→ TASK GOAL:
Report each line of the data that contains the string "agent".

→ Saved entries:
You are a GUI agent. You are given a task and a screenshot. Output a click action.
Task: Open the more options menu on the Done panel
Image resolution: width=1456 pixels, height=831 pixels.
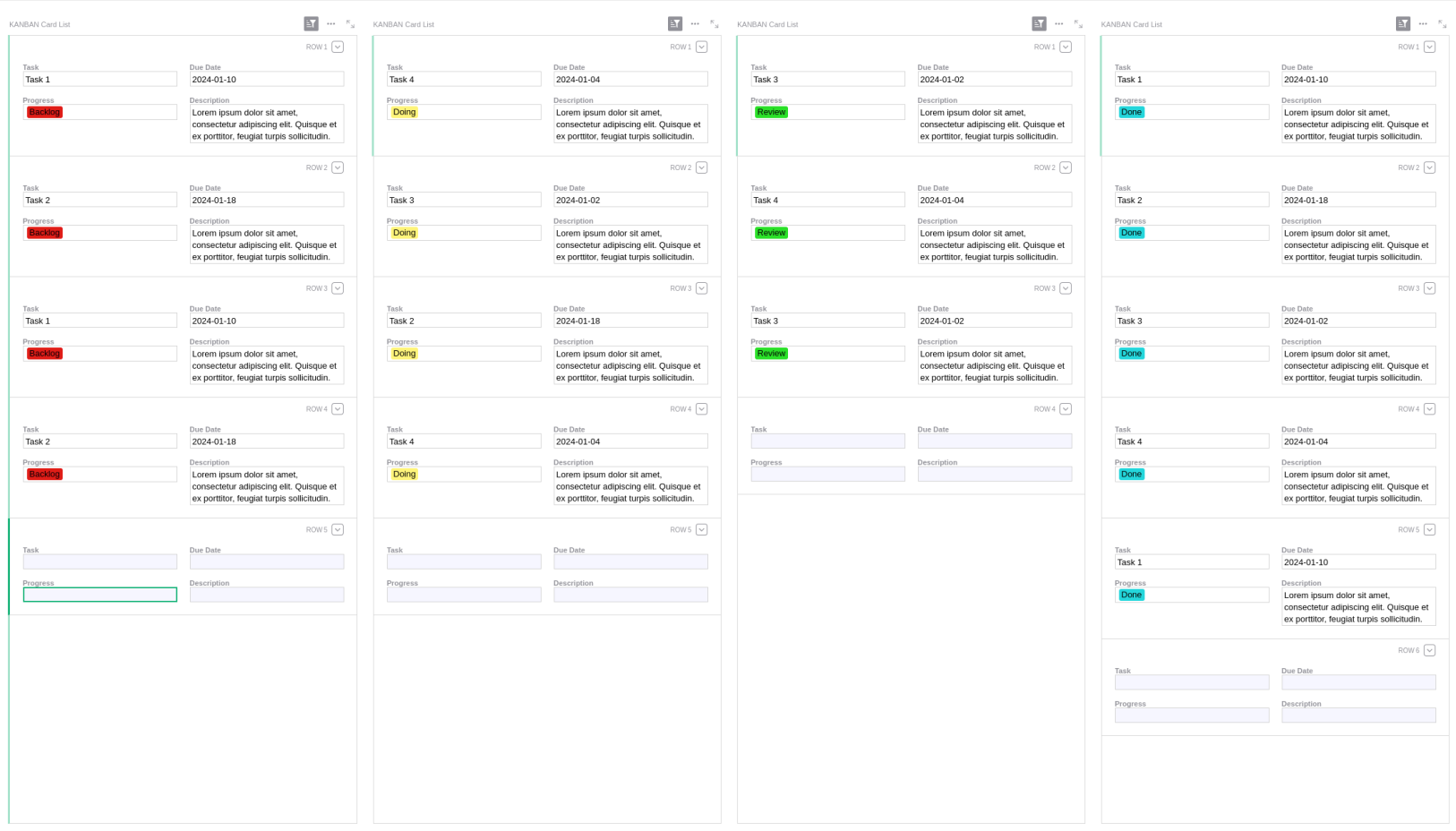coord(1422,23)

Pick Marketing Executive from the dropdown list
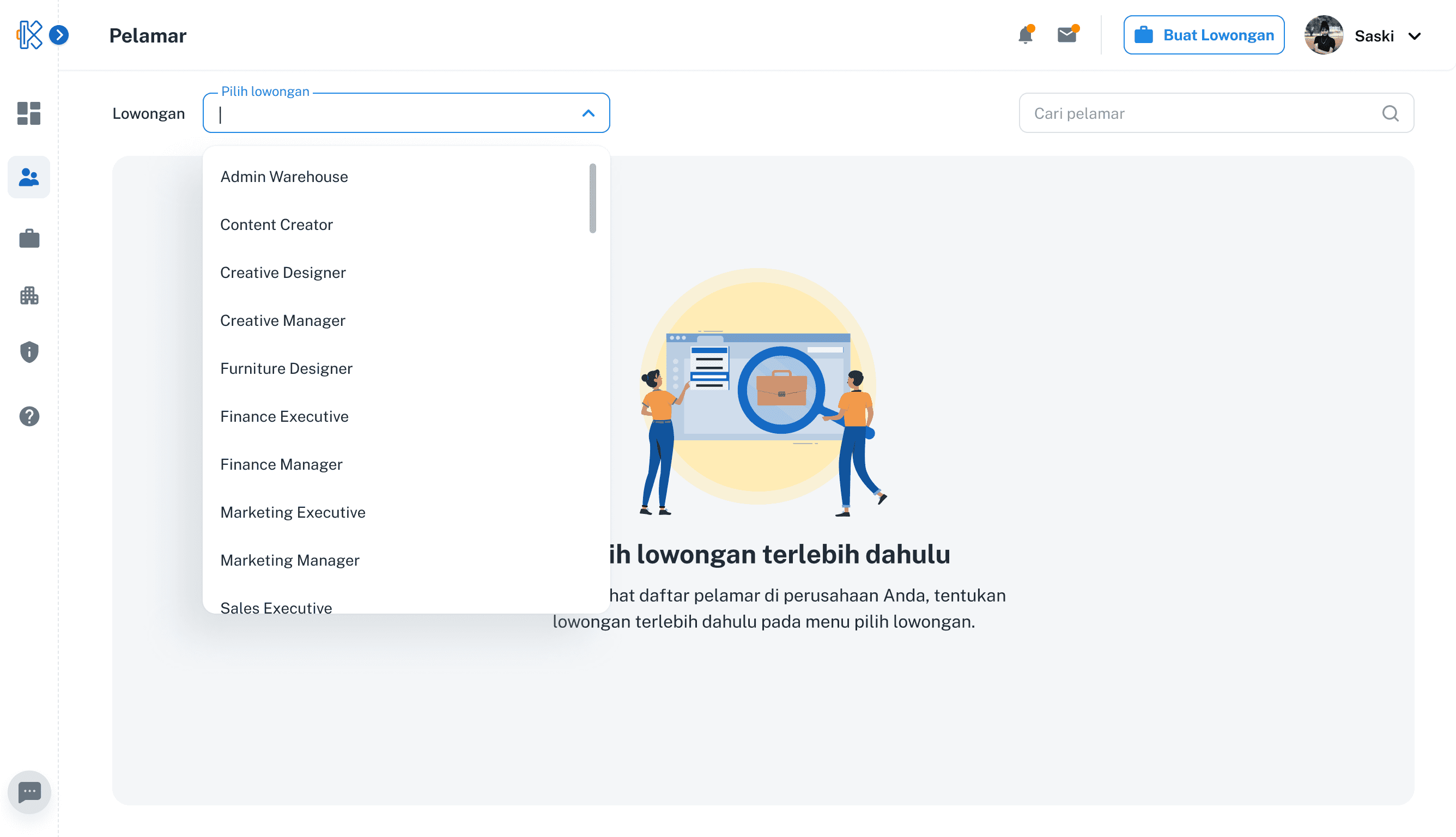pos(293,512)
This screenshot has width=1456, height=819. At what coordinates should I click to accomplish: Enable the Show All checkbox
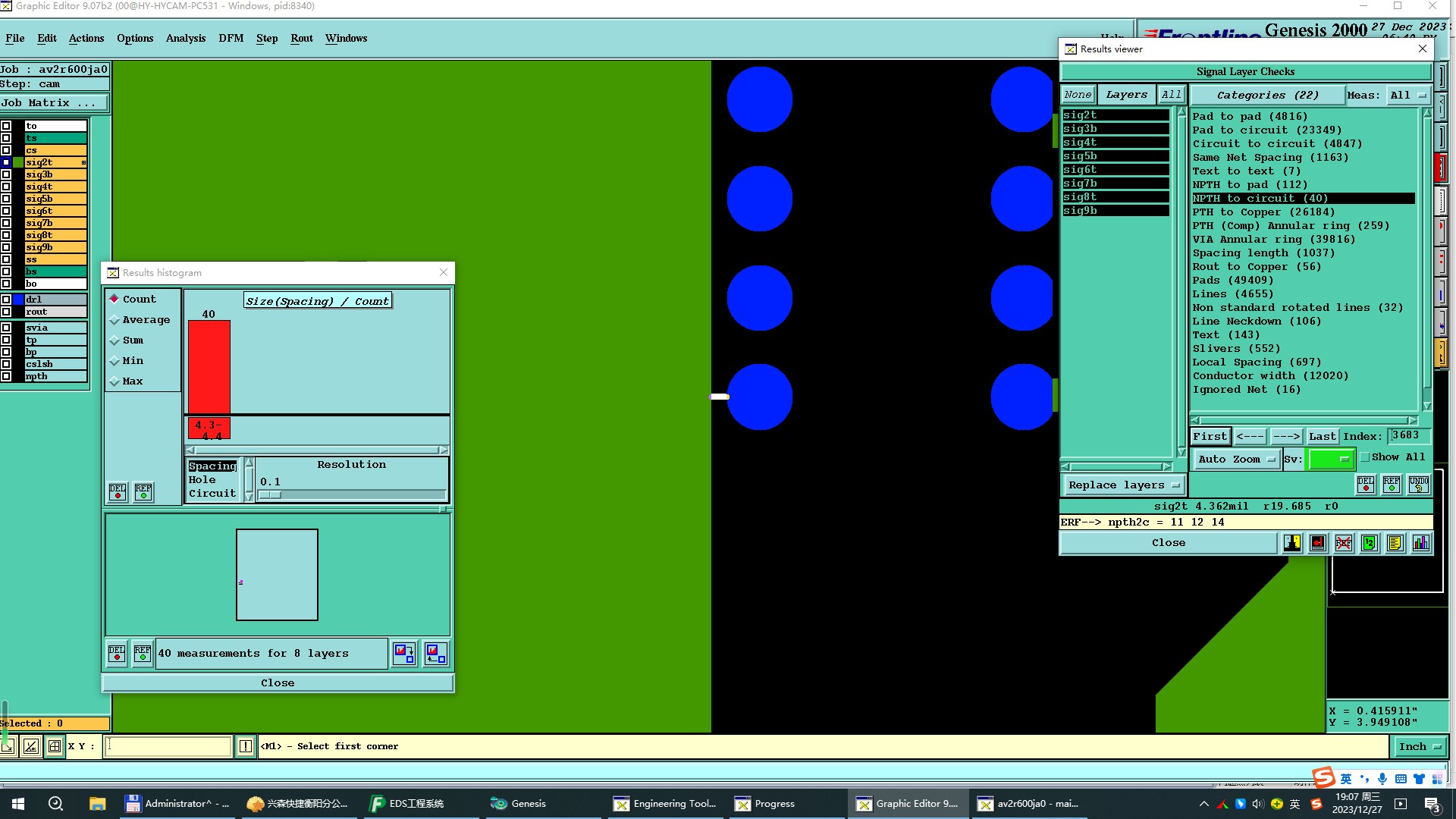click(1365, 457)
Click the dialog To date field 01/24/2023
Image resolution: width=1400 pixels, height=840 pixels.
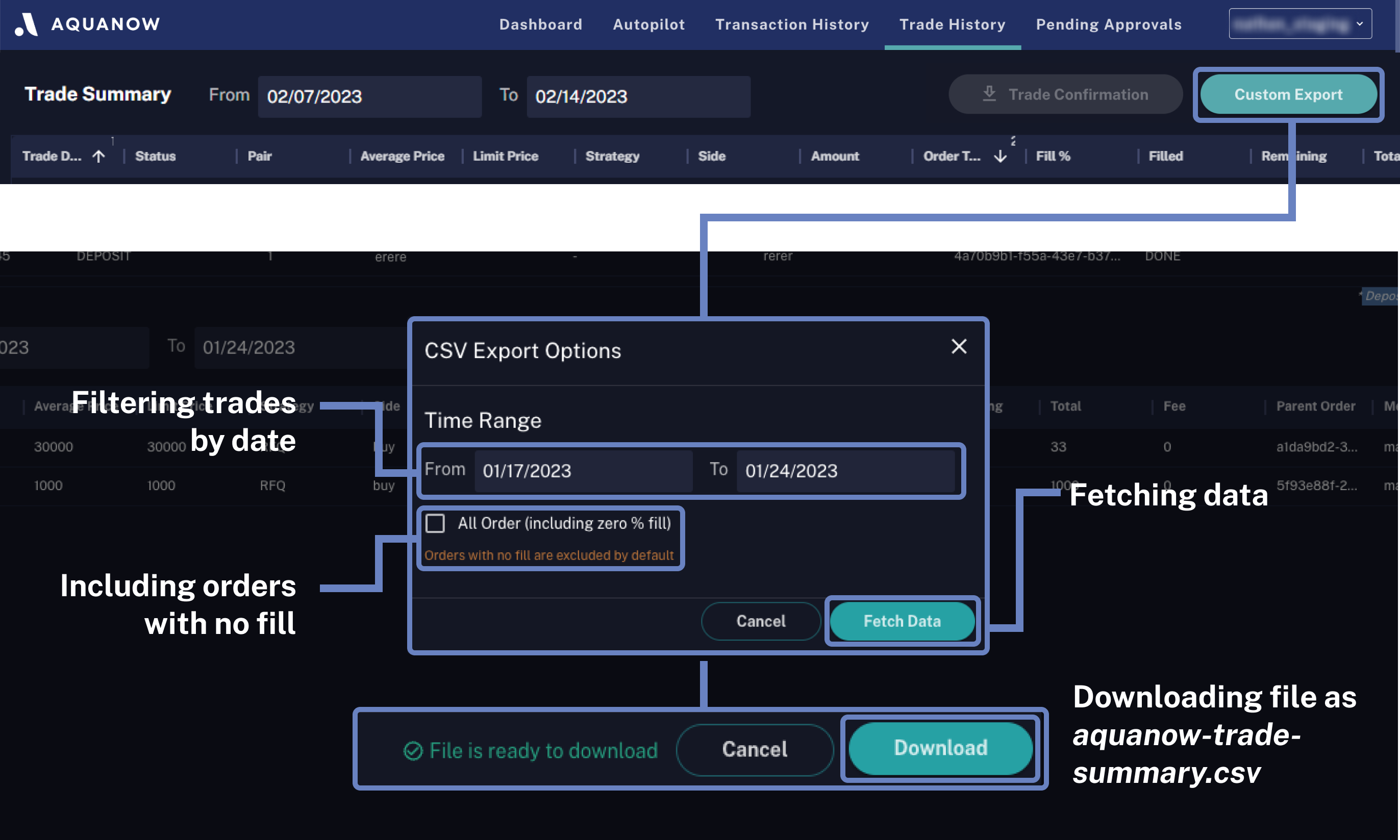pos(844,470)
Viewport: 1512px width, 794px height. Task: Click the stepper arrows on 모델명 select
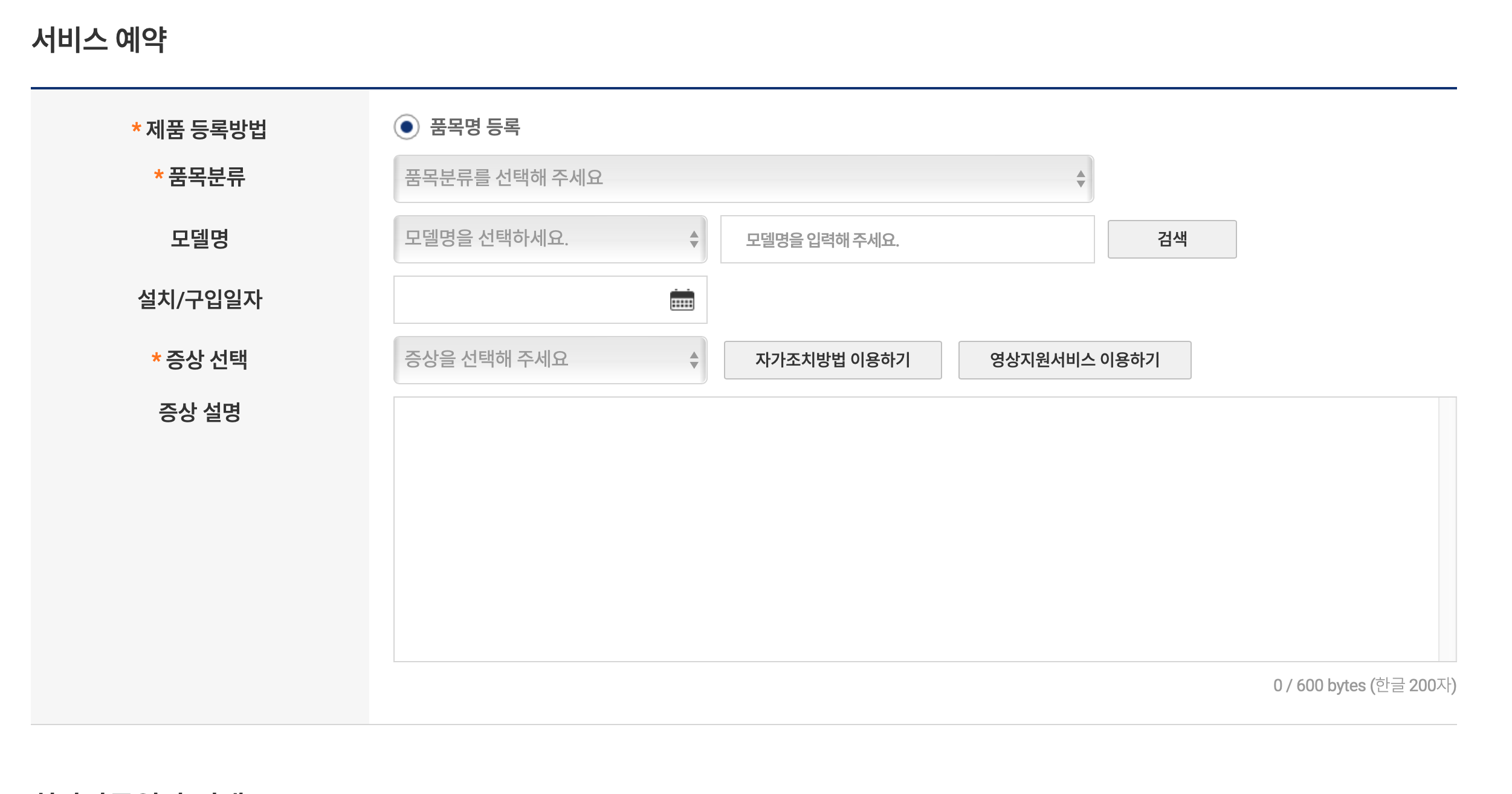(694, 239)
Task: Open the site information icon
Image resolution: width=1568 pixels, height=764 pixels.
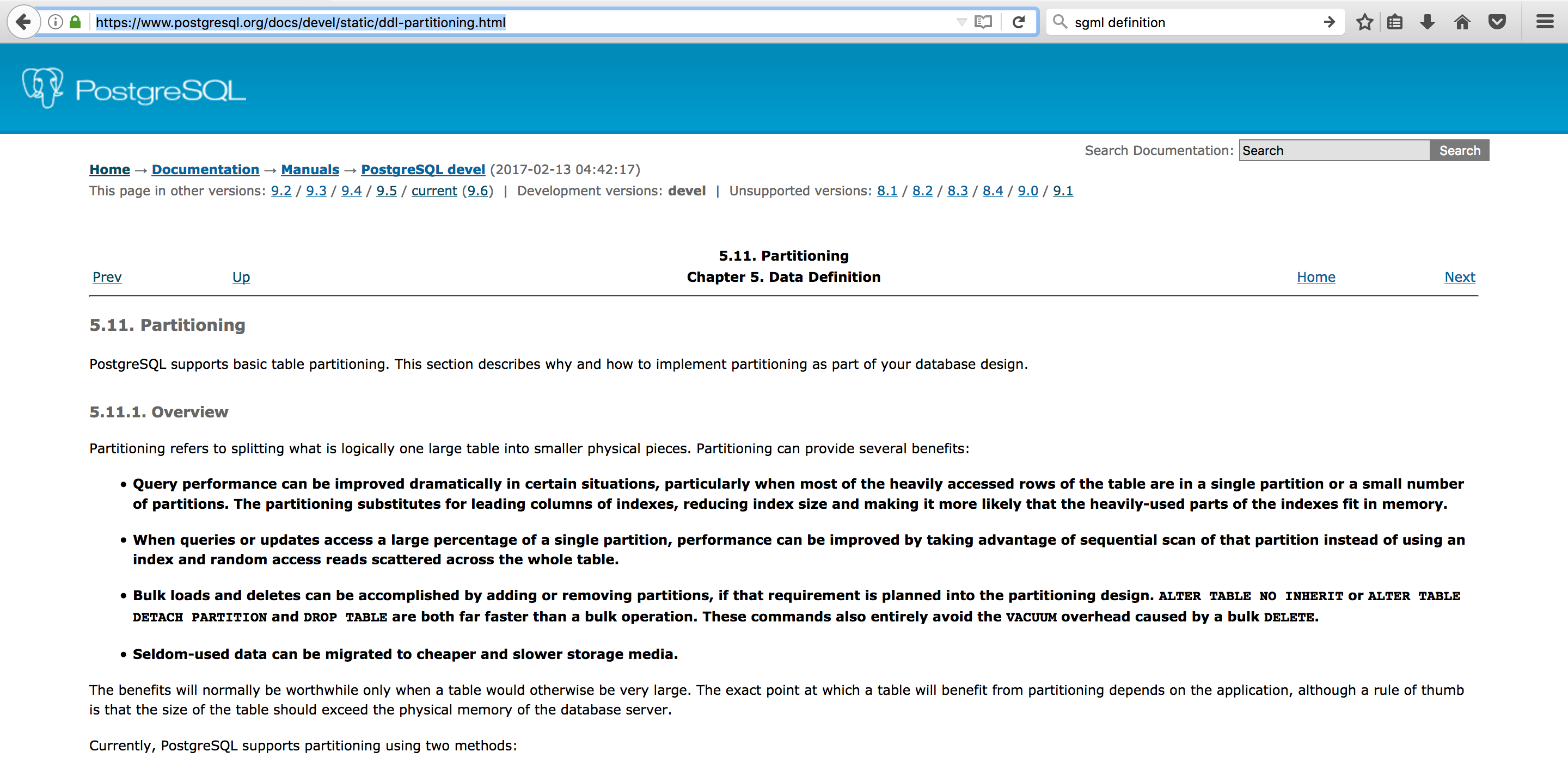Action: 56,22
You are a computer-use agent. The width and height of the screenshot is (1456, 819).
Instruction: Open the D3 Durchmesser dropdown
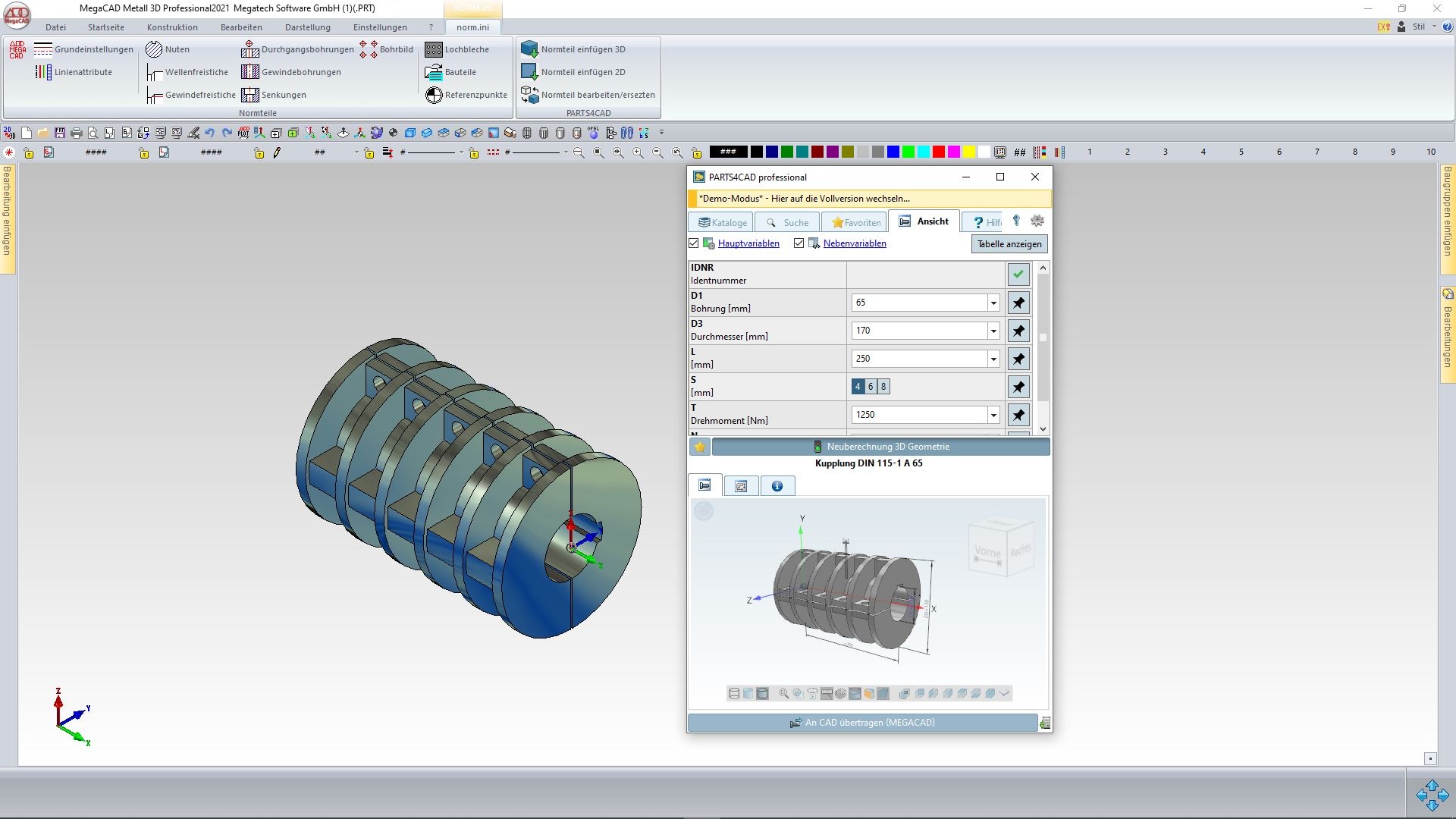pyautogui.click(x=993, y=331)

→ RESULT OF THIS EXERCISE:
You are a GUI agent. You are given a task and a screenshot. Output a click action.
You are a computer-use agent. The width and height of the screenshot is (1456, 819).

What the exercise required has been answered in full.